Кем станет эта душа? Одной ей известно.

Потому как проклятые руны наделяли особым уменьем.

Утерянным…

***

Роженица билась в простынях.

Стонала, сжимая кулаки до белых пальцев. Хваталась руками за воздух, что стоял в горнице горячей стеной, и, не находя опоры, срывалась в холодную сырь холстин.

Давала смахнуть слезы со щек и снова заходилась плачем. Горьким, что полынь. И голосила, пока хватало сил, чтоб дышать.

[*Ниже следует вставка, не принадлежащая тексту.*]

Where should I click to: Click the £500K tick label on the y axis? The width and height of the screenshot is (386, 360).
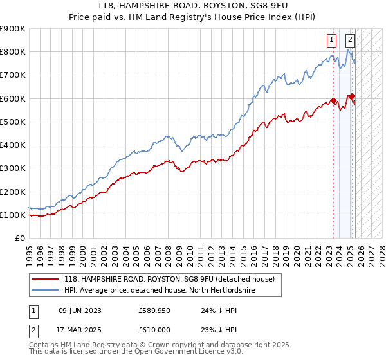tap(13, 122)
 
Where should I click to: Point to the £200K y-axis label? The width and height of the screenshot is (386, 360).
tap(13, 192)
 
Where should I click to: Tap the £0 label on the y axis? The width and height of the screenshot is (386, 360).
tap(19, 239)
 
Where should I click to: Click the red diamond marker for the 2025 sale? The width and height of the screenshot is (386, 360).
tap(352, 96)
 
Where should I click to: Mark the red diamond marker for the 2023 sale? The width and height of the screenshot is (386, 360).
tap(333, 101)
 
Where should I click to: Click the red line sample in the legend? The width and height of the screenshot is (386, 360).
tap(46, 279)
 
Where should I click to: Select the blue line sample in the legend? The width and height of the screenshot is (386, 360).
tap(46, 291)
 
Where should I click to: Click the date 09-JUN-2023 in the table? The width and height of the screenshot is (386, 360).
tap(80, 310)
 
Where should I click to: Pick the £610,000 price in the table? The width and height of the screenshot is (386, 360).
tap(154, 329)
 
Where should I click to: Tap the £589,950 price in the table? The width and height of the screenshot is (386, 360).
tap(154, 310)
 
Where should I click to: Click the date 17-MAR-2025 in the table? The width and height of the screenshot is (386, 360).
tap(80, 329)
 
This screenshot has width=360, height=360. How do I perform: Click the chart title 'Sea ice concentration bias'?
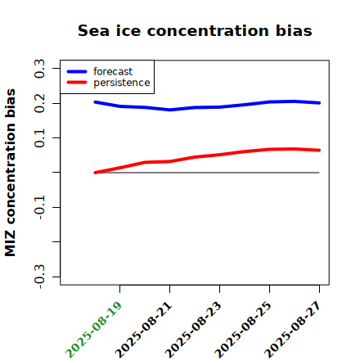tap(195, 30)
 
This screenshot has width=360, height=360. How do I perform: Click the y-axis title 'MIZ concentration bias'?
tap(10, 173)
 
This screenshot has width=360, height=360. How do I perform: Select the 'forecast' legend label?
tap(113, 71)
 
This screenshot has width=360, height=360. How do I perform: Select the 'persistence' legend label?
tap(122, 83)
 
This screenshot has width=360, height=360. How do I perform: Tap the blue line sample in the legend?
tap(77, 71)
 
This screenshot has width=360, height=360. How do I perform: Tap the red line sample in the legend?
tap(77, 83)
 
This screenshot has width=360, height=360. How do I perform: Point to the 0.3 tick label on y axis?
tap(40, 68)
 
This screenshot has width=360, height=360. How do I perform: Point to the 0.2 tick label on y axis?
tap(40, 103)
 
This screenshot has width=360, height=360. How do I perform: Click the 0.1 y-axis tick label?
tap(40, 138)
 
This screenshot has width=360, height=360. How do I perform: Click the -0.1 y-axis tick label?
tap(40, 207)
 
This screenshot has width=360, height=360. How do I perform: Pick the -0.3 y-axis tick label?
tap(40, 277)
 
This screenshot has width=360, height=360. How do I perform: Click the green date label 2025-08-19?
tap(93, 330)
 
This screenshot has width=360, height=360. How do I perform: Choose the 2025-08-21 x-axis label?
tap(143, 330)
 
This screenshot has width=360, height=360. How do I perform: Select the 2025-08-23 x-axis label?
tap(193, 330)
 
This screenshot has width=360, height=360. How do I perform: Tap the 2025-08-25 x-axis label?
tap(243, 330)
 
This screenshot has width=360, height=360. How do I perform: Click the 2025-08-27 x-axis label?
tap(293, 330)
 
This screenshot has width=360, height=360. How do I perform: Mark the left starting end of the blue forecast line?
tap(95, 102)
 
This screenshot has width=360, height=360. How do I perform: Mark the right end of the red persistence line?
tap(319, 151)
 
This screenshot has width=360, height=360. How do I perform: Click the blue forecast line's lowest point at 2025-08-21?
tap(170, 110)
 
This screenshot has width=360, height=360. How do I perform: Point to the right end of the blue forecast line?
tap(319, 103)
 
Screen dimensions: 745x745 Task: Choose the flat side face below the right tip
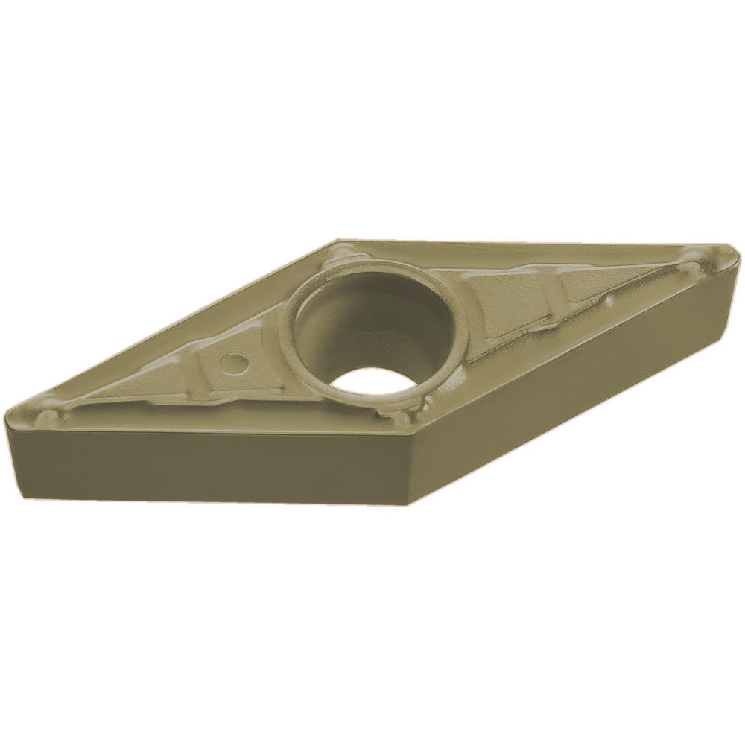[x=581, y=372]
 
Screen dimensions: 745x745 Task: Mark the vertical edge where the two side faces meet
[x=408, y=469]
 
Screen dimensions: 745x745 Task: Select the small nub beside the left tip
[x=46, y=413]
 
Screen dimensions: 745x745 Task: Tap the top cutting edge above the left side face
[x=209, y=431]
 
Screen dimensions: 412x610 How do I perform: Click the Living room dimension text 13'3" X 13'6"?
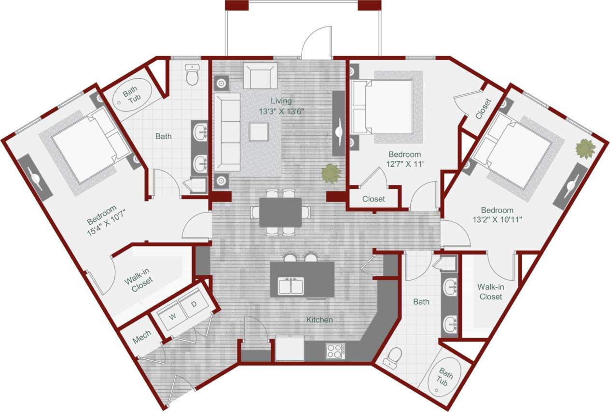pyautogui.click(x=282, y=111)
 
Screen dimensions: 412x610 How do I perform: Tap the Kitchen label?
pyautogui.click(x=319, y=320)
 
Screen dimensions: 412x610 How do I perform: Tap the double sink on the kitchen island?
pyautogui.click(x=291, y=286)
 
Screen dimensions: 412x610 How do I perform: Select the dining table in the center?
pyautogui.click(x=280, y=212)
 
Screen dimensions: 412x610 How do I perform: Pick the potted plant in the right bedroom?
pyautogui.click(x=585, y=149)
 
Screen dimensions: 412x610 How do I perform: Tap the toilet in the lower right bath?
pyautogui.click(x=394, y=357)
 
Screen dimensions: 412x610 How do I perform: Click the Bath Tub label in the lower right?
pyautogui.click(x=444, y=377)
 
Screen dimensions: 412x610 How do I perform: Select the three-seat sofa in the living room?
pyautogui.click(x=227, y=132)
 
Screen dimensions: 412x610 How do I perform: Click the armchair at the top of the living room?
pyautogui.click(x=260, y=76)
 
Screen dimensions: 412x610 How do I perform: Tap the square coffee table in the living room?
pyautogui.click(x=259, y=131)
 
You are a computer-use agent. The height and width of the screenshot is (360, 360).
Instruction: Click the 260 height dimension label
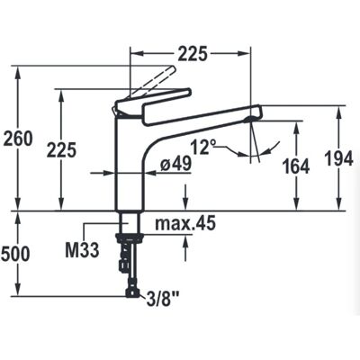(x=18, y=140)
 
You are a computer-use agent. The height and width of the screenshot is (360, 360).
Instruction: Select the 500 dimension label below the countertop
(x=15, y=254)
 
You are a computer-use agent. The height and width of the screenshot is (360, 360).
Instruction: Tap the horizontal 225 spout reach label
(x=193, y=54)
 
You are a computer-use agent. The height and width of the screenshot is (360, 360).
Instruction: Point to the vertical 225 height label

А с новой схваткой рвала льняные простыни да вставала в тщетной попытке вытолкнуть дитя. Широко раскрывала рот, становясь похожей на бедолажную рыбу, что вытолкнуло море, и пыталась глотнуть воздуха с лишком. Захлебывалась что им, воздухом этим, что плачем, и тяжко откидывалась на влажный сенник.

Затихала.

Тогда лицо ее становилось почти детским, умиротворенным. И пот на нем - словно бы роса.

А потом крутая потуга - и девка мечется в руках знахарки, что шальная, просит:

- Расскажи, матка… - тело ныне не повинуется ей, и слова выходят с трудом.

- О чем? - Спрашивает Крайя, утирая адамантовую россыпь пота. И руку Мары сжимает, чтоб удержать: - О чем, хорошая?

- О Пряхе…

- Хранилице небесной?

- О ней…

И тогда старая знахарка в который раз заводит рассказ, бережно прощупывая квелую нитку пульса, да отсчитывая минуты меж потугами…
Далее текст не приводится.